- **Word and element location data**
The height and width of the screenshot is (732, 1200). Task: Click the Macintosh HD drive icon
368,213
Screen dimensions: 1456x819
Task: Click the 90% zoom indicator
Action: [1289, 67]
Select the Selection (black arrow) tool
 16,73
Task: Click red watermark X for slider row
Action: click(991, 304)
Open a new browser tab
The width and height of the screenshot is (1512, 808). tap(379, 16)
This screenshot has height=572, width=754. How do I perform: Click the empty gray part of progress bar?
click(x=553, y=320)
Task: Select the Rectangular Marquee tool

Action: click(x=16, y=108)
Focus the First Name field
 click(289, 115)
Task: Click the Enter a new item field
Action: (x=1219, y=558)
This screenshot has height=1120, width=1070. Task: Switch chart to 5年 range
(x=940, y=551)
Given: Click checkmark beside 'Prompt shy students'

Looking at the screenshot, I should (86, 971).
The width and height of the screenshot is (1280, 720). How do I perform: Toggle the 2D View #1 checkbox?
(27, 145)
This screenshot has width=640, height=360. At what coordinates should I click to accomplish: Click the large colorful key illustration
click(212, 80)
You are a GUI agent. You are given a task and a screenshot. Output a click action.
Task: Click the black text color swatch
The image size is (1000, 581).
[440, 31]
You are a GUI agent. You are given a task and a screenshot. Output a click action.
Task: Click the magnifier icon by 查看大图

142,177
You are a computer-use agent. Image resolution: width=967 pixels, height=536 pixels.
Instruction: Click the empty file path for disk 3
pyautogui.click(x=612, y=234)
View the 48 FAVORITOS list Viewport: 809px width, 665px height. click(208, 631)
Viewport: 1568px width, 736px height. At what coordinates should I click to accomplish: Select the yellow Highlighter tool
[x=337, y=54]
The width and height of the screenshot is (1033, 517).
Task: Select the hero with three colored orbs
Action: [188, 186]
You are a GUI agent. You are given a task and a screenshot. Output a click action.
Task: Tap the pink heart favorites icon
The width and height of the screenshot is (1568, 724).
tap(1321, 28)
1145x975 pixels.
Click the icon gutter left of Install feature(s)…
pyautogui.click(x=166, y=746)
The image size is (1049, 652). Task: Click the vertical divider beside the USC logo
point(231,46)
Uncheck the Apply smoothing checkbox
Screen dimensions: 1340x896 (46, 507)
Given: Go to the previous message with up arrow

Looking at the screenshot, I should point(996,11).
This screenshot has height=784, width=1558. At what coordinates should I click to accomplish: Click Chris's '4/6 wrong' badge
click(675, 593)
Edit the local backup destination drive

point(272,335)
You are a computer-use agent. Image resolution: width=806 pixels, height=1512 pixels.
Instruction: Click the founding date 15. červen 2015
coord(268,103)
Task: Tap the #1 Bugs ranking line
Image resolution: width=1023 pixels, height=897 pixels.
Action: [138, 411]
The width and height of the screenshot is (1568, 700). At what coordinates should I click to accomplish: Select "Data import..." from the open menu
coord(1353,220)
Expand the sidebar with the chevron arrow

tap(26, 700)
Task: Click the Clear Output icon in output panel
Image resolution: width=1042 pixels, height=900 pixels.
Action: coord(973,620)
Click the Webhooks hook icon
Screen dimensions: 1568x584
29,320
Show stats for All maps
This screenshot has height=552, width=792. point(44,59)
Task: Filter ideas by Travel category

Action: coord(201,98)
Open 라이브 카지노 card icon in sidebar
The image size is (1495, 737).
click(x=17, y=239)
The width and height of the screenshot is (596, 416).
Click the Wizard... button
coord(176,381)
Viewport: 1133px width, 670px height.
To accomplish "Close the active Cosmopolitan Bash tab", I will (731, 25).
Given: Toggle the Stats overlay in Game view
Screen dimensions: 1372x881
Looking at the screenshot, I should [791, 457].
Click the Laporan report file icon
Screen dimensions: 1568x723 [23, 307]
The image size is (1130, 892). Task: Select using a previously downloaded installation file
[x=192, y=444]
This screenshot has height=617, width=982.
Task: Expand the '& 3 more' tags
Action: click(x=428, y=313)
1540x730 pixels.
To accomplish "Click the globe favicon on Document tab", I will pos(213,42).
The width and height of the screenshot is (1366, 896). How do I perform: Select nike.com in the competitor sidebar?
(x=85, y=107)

- **Your task**
Can you reproduce every one of the rows above, word for word and with nothing changed?

- **Result of the task**
The height and width of the screenshot is (732, 1200). Task: Click the Macintosh HD drive icon
368,213
Screen dimensions: 1456x819
Task: Click the 90% zoom indicator
Action: [1289, 67]
Select the Selection (black arrow) tool
 16,73
Task: Click red watermark X for slider row
Action: click(991, 304)
Open a new browser tab
The width and height of the screenshot is (1512, 808). tap(379, 16)
This screenshot has height=572, width=754. How do I perform: Click the empty gray part of progress bar?
click(x=553, y=320)
Task: Select the Rectangular Marquee tool

Action: click(x=16, y=108)
Focus the First Name field
 click(289, 115)
Task: Click the Enter a new item field
Action: (x=1219, y=558)
This screenshot has height=1120, width=1070. Task: Switch chart to 5年 range
(x=940, y=551)
Given: Click checkmark beside 'Prompt shy students'

Looking at the screenshot, I should (86, 971).
The width and height of the screenshot is (1280, 720). How do I perform: Toggle the 2D View #1 checkbox?
(27, 145)
This screenshot has width=640, height=360. At what coordinates should I click to accomplish: Click the large colorful key illustration
click(212, 80)
You are a GUI agent. You are given a task and a screenshot. Output a click action.
Task: Click the black text color swatch
The image size is (1000, 581).
[440, 31]
You are a GUI agent. You are given a task and a screenshot. Output a click action.
Task: Click the magnifier icon by 查看大图

142,177
You are a computer-use agent. Image resolution: width=967 pixels, height=536 pixels.
Instruction: Click the empty file path for disk 3
pyautogui.click(x=612, y=234)
View the 48 FAVORITOS list Viewport: 809px width, 665px height. click(208, 631)
Viewport: 1568px width, 736px height. At what coordinates should I click to accomplish: Select the yellow Highlighter tool
[x=337, y=54]
The width and height of the screenshot is (1033, 517).
Task: Select the hero with three colored orbs
Action: [188, 186]
You are a GUI agent. You are given a task and a screenshot. Output a click action.
Task: Tap the pink heart favorites icon
The width and height of the screenshot is (1568, 724).
tap(1321, 28)
1145x975 pixels.
Click the icon gutter left of Install feature(s)…
pyautogui.click(x=166, y=746)
The image size is (1049, 652). Task: Click the vertical divider beside the USC logo
point(231,46)
Uncheck the Apply smoothing checkbox
Screen dimensions: 1340x896 (46, 507)
Given: Go to the previous message with up arrow

Looking at the screenshot, I should point(996,11).
This screenshot has height=784, width=1558. At what coordinates should I click to accomplish: Click Chris's '4/6 wrong' badge
click(675, 593)
Edit the local backup destination drive

point(272,335)
You are a computer-use agent. Image resolution: width=806 pixels, height=1512 pixels.
Instruction: Click the founding date 15. červen 2015
coord(268,103)
Task: Tap the #1 Bugs ranking line
Image resolution: width=1023 pixels, height=897 pixels.
Action: [138, 411]
The width and height of the screenshot is (1568, 700). At what coordinates should I click to accomplish: Select "Data import..." from the open menu
coord(1353,220)
Expand the sidebar with the chevron arrow

tap(26, 700)
Task: Click the Clear Output icon in output panel
Image resolution: width=1042 pixels, height=900 pixels.
Action: coord(973,620)
Click the Webhooks hook icon
Screen dimensions: 1568x584
29,320
Show stats for All maps
This screenshot has height=552, width=792. point(44,59)
Task: Filter ideas by Travel category

Action: coord(201,98)
Open 라이브 카지노 card icon in sidebar
The image size is (1495, 737).
click(x=17, y=239)
The width and height of the screenshot is (596, 416).
Click the Wizard... button
coord(176,381)
Viewport: 1133px width, 670px height.
To accomplish "Close the active Cosmopolitan Bash tab", I will (731, 25).
Given: Toggle the Stats overlay in Game view
Screen dimensions: 1372x881
Looking at the screenshot, I should [791, 457].
Click the Laporan report file icon
Screen dimensions: 1568x723 [23, 307]
The image size is (1130, 892). Task: Select using a previously downloaded installation file
[x=192, y=444]
This screenshot has height=617, width=982.
Task: Expand the '& 3 more' tags
Action: click(x=428, y=313)
1540x730 pixels.
To accomplish "Click the globe favicon on Document tab", I will pos(213,42).
The width and height of the screenshot is (1366, 896). How do I perform: Select nike.com in the competitor sidebar?
(x=85, y=107)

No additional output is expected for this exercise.